■ **COMPLETE THE FOLLOWING**
1) Decide whether each statement agrees with the passage on one-off backups: (a) a full backup becomes the basis for subsequent differential backups; (b) .trn is commonly used for data backups; (c) the DESCRIPTION field is especially important for manual backups. Answer yes or no for each and quote the words that decide it.
2) Reproduce the stretch of the passage on one-off backups from "If at any time" through "disaster recovery operation.".

■ **SOURCE PASSAGE**
┄┄┄┄┄┄

If at any time you want to take a one-off, out-of-band backup, you need to be very careful how you do it. If  you perform a full backup, that full backup becomes the basis for subsequent differential backups. If you perform a log backup, that becomes part of the log backup chain. In both cases, these backups may be required during a disaster recovery operation.

To avoid having one-off backups affecting your differential backups or your log backup chain, you can use the COPY_ONLY option. For a full backup, this option makes the backup NOT become the basis for subsequent differential backups, and for a log backup, this option make the backup NOT become part of the log backup chain.

On any database where automated, regular backups are being performed, always use the COPY_ONLY option unless you have a very good reason not to. Better to be safe than sorry.

DESCRIPTION and File Names

It’s a really good practice to ensure your backup files a descriptively named – e.g. 20130609_1330_SalesDB_Log.bak – and that you set the DESCRIPTION option appropriately. Using the DESCRIPTION field is especially important if you perform a manual backup, so you have some idea of why the backup was taken and what it includes.

Note that my example file name ended with .bak. You can call your files anything you want, but .bak or .bck are commonly for data backups, and .trn is commonly used for log backups.

┄┄┄┄┄┄

■ **DATA SHOWN**
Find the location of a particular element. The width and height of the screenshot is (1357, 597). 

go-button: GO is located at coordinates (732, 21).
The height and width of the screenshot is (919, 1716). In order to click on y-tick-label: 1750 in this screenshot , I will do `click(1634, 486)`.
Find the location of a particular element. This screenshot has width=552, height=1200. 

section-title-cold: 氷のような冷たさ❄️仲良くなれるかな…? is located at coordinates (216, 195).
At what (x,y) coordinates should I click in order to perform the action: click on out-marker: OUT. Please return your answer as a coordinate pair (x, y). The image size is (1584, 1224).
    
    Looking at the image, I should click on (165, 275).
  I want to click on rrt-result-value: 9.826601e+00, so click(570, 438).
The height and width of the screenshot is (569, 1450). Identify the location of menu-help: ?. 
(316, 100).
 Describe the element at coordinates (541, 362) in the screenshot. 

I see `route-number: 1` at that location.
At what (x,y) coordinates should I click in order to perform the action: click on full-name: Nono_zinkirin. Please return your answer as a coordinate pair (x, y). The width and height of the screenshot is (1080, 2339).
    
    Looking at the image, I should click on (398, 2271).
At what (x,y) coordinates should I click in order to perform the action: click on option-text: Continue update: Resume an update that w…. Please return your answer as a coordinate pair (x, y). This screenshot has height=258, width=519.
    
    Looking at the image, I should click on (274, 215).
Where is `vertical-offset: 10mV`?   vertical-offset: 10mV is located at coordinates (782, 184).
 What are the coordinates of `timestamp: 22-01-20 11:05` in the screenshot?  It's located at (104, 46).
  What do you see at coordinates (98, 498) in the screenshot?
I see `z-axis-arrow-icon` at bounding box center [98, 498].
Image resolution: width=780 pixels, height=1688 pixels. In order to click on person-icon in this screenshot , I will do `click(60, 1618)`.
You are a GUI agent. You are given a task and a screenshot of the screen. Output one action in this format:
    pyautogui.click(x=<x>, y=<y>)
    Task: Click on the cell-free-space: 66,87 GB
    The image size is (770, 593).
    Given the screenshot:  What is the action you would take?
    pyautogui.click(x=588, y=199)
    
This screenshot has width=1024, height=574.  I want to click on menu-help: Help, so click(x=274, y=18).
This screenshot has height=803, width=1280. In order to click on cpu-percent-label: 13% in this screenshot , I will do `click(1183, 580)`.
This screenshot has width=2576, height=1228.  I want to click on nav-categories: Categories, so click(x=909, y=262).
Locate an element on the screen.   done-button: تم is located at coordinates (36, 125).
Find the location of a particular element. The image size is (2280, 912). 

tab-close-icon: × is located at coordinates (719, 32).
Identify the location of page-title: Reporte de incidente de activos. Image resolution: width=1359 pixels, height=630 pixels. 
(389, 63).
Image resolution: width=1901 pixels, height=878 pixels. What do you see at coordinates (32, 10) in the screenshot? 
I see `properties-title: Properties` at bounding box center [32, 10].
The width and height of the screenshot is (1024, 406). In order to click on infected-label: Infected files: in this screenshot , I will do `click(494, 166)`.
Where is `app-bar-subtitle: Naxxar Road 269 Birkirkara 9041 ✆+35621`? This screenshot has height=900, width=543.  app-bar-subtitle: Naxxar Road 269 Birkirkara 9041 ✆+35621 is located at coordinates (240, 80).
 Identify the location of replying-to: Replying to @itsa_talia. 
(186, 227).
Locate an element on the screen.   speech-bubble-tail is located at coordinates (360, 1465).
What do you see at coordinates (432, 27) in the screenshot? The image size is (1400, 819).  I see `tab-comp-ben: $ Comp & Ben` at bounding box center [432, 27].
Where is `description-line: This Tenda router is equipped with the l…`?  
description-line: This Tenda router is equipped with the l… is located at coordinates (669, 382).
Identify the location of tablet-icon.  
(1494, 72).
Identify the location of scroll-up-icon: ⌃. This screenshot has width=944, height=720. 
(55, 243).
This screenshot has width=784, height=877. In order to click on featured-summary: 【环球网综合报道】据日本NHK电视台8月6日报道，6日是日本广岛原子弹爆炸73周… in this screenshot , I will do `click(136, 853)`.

┄┄┄┄┄┄

■ **RESPONSES PER TASK**
1)
(a) Yes: "that full backup becomes the basis for subsequent differential backups"
(b) No: ".trn is commonly used for log backups"
(c) Yes: "Using the DESCRIPTION field is especially important if you perform a manual backup"

2)
If at any time you want to take a one-off, out-of-band backup, you need to be very careful how you do it. If  you perform a full backup, that full backup becomes the basis for subsequent differential backups. If you perform a log backup, that becomes part of the log backup chain. In both cases, these backups may be required during a disaster recovery operation.